### Short task
In the passage on servers and clients, what does the server control in 3270 bisync?

A server advertises services for use by client processes. To do that it
MUST have a known address which clients go to in order the user the
services.

A client doesn't advertise anything and so doesn't need a known address.
There is no way that a client can provide a service because there is no
way to know its address until it contacts a server and starts to use the
service that the server provides.

This applies regardless of the transport protocol being used to carry
the service. It is fairly obvious in the case of TCP/IP because
connection is non-symmetric: the server MUST be listening for
connections, i.e. requests to the service it provides, but the client
never does. Other examples:

- in the *NIX world a server can listen to a named pipe to advertise an
service that's not available outside that host.

- An X.25 network is peer to peer in exactly the same way as POTS is,
but a service can't be used unless there's a process that's prepared
to accept incoming calls.

- 3270 bisync is the opposite: the entire transport protocol is
controlled by the server. If that's not running, the terminals
can't do anything.

### Data entries
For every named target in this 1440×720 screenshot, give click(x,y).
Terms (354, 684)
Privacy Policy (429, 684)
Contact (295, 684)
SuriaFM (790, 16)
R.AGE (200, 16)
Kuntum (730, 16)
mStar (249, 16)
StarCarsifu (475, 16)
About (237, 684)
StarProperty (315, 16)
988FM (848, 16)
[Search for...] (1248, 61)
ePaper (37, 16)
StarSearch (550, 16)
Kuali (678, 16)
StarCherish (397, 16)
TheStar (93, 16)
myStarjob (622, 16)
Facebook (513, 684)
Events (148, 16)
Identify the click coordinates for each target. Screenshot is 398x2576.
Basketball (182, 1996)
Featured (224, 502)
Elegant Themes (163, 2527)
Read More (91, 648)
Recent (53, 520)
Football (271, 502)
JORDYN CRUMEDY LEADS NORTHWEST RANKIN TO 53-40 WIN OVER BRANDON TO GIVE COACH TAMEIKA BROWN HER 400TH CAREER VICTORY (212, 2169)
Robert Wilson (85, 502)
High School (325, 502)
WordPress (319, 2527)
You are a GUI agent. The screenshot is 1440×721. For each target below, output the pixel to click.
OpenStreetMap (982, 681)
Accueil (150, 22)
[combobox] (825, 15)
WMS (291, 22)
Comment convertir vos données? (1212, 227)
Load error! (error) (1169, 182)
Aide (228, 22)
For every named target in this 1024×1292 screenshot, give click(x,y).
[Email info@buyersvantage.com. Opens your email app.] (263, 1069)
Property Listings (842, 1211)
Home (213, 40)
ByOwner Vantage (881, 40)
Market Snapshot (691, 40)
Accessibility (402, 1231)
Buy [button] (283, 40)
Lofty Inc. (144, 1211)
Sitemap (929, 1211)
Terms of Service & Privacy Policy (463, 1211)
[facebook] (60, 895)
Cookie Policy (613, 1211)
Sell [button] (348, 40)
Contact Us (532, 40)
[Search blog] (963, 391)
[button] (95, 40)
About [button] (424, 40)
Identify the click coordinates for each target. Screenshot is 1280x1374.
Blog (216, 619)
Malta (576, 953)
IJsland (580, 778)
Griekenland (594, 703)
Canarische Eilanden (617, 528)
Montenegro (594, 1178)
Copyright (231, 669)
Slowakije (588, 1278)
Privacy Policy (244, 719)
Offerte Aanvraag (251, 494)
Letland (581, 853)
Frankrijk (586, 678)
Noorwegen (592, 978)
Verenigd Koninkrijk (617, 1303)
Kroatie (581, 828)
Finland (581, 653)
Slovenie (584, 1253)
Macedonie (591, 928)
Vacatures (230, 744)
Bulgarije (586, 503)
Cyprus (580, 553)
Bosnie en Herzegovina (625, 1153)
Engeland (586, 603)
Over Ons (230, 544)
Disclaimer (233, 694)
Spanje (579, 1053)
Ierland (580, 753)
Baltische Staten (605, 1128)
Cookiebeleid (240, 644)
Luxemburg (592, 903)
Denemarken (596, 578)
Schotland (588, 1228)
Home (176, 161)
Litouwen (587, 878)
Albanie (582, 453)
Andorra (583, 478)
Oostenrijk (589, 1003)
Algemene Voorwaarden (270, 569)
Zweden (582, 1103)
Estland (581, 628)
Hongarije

### Answer to this task
The entire transport protocol.